Brexit : la réserve, un soutien financier qui interroge la Cour des comptes européenne

Dans un avis publié le 1er mars 2021, la Cour des comptes européenne s’interroge sur le fonctionnement de la réserve d’ajustement au Brexit. Cette réserve est destinée à soutenir financièrement les États membres, les régions et les secteurs les plus touchés par le retrait du Royaume-Uni de l’Union européenne (UE).

Retour de pêche d'un chalutier.
La part revenant à un État serait calculée en fonction notamment de l'activité de pêche dans la zone économique exclusive britannique. © Bernard GIRARDIN - stock.adobe.com

Sur proposition de la Commission européenne, ce fonds est doté de cinq milliards d’euros dont la France est l’un des bénéficiaires. Cette proposition donne une marge de manœuvre aux États membres de l'UE sur la dépense  de cette réserve.

Néanmoins, la Cour des comptes européenne relève, dans un communiqué de presse en date du 1er mars 2021 concernant son avis sur la réserve "une série d'incertitudes et de risques" quant à une utilisation non efficace ou non adéquate par les pays bénéficiaires. Le Parlement et le Conseil avaient en effet demandé à la Cour des comptes européenne d’émettre un avis sur la réserve d'ajustement au Brexit.

Pourquoi une réserve d'ajustement ?

La période de transition du Brexit s’étant achevée le 1er janvier 2021, le Royaume-Uni et l’Union européenne constituent deux marchés distincts. Cela entraîne des conséquences pour l’administration publique, les entreprises et les citoyens. Pour y faire face, le Conseil européen avait approuvé, en juillet 2020, la mise en place d’une réserve d’ajustement au Brexit de cinq milliards d'euros.

Que dit la Cour des comptes européenne ?

La Cour des comptes européenne émet des inquiétudes sur la mise en œuvre et l'architecture de cette réserve. Cette réserve permet ainsi aux États membres d’obtenir un préfinancement élevé "sans devoir communiquer" à la Commission européenne "des informations détaillées sur les mesures à financer". L’exécutif européen ne serait en mesure d'évaluer l’admissibilité à cette réserve ou les mesures prises par les États que fin 2023 générant ainsi des incertitudes auprès des bénéficiaires.

Par ailleurs, les auditeurs observent que la Commission n’a précisé ni les raisons du choix de la période d’admissibilité (de juillet 2020 à décembre 2022) ni en quoi celle-ci est adaptée. En outre, la Cour des comptes juge qu'en l'absence d'une connaissance réelle de l'impact du Brexit à ce jour, il existe un risque de mauvaise distribution de la réserve. 

Comment s'organise la réserve d'ajustement du Brexit ?

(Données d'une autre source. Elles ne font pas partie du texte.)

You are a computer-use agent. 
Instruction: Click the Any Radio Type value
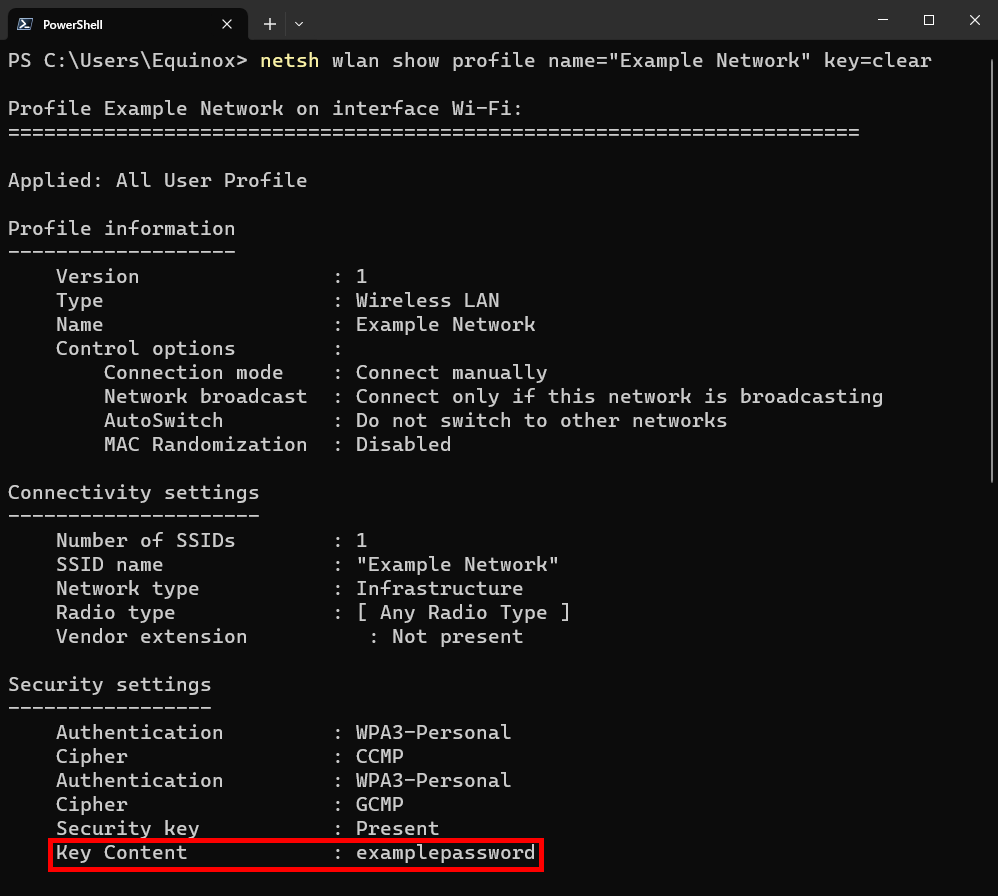pyautogui.click(x=463, y=613)
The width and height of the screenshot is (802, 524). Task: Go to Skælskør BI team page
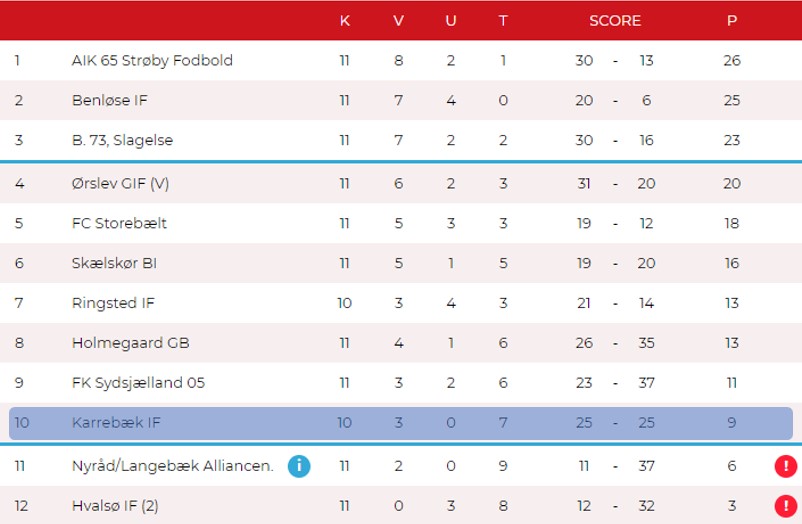[x=114, y=263]
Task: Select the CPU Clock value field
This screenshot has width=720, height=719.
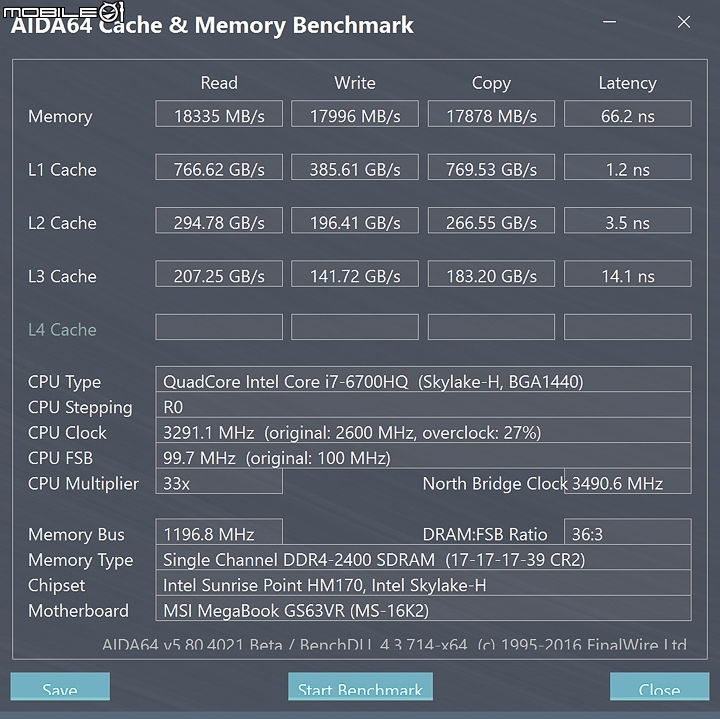Action: 423,430
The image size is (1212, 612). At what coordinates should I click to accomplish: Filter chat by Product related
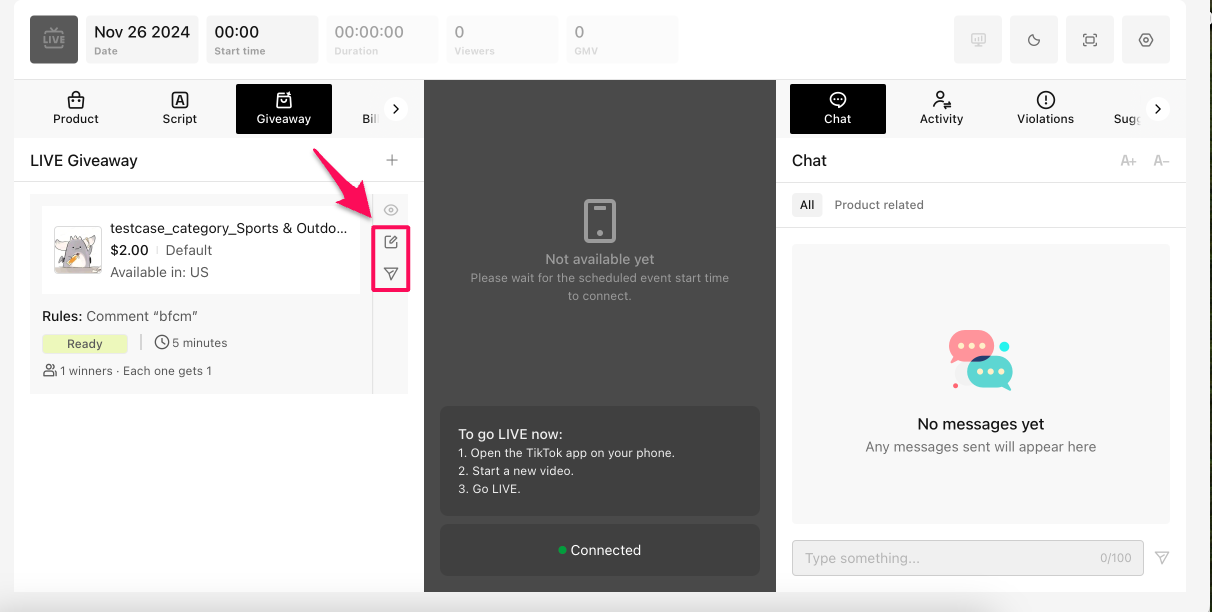click(x=879, y=205)
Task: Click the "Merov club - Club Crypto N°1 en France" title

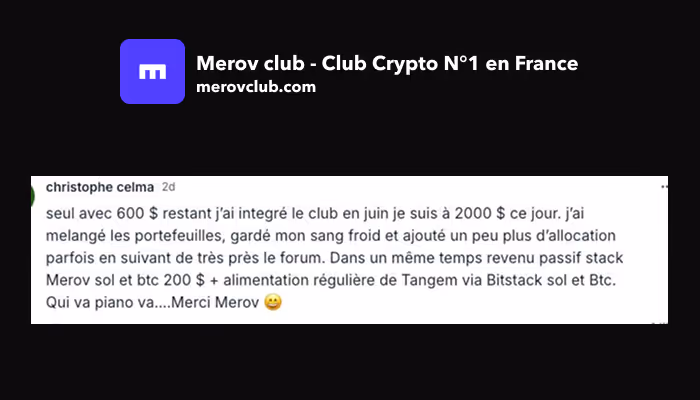Action: [387, 63]
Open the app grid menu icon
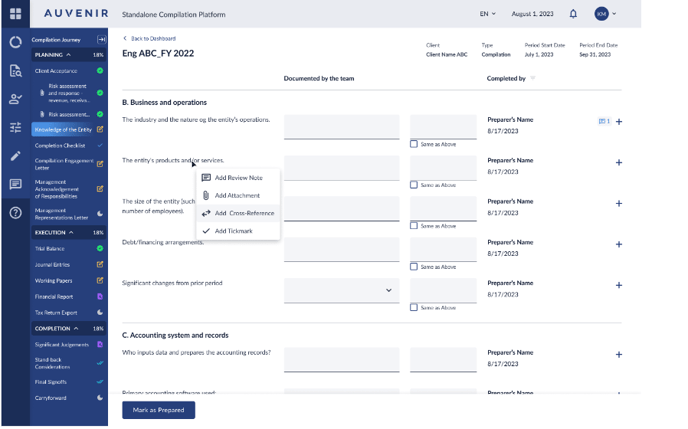688x429 pixels. [15, 14]
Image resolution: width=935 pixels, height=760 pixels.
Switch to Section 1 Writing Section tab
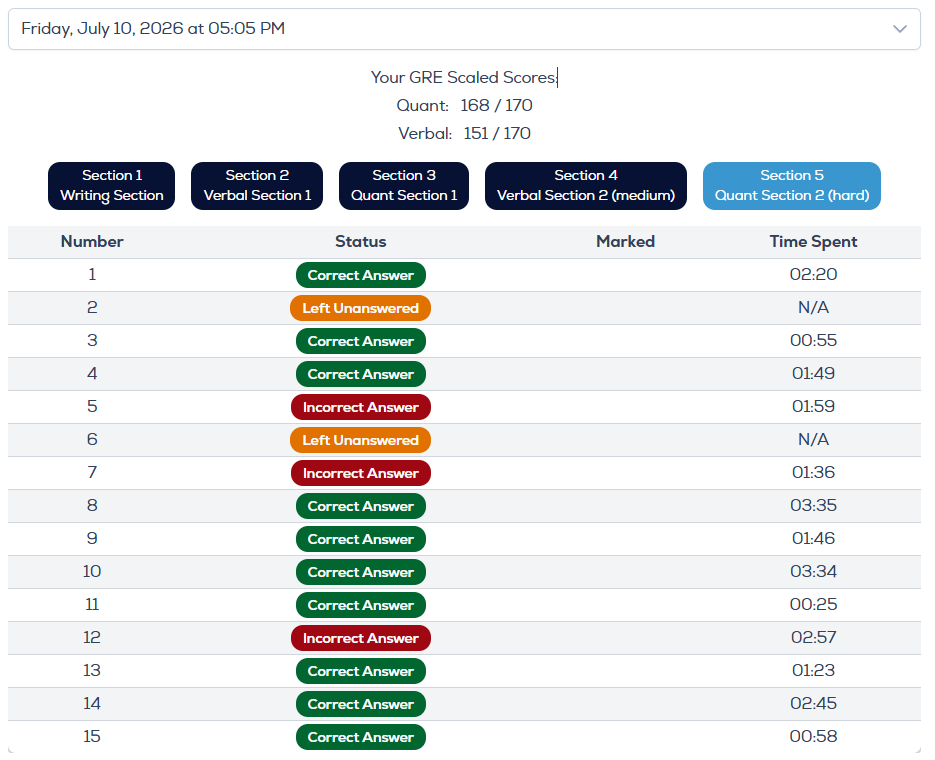(112, 185)
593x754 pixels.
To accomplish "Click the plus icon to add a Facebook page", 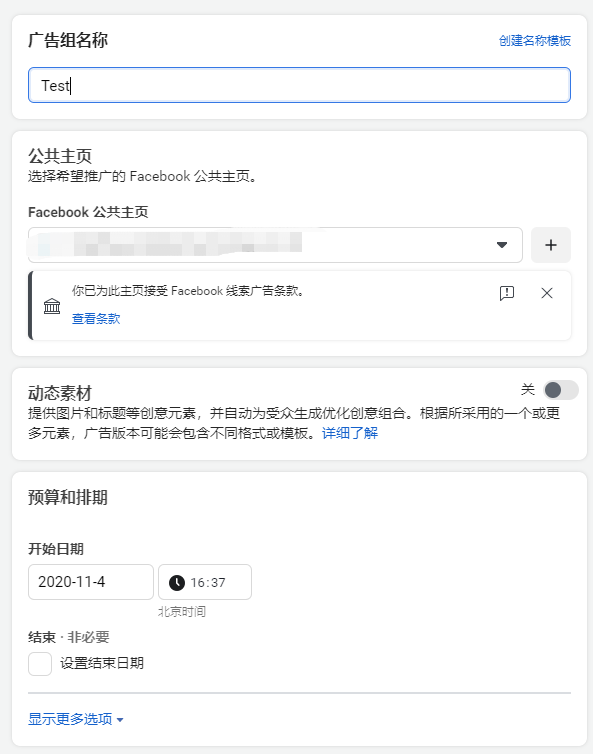I will [551, 245].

La Commission européenne avait présenté, le 25 décembre 2020, cette proposition de réserve d'ajustement au Brexit déployée en deux temps avec :

  • un préfinancement de quatre milliards d’euros en 2021 ;
  • puis un versement du solde d'un milliard d'euros en 2024 en cas de dépassement admissible de la première dotation.

La part revenant à un État serait calculée selon l’impact estimé du Brexit sur son économie. Pour mesurer cet impact, la Commission s’appuie sur deux facteurs : l'activité de commerce et l'activité de pêche dans la zone économique exclusive britannique.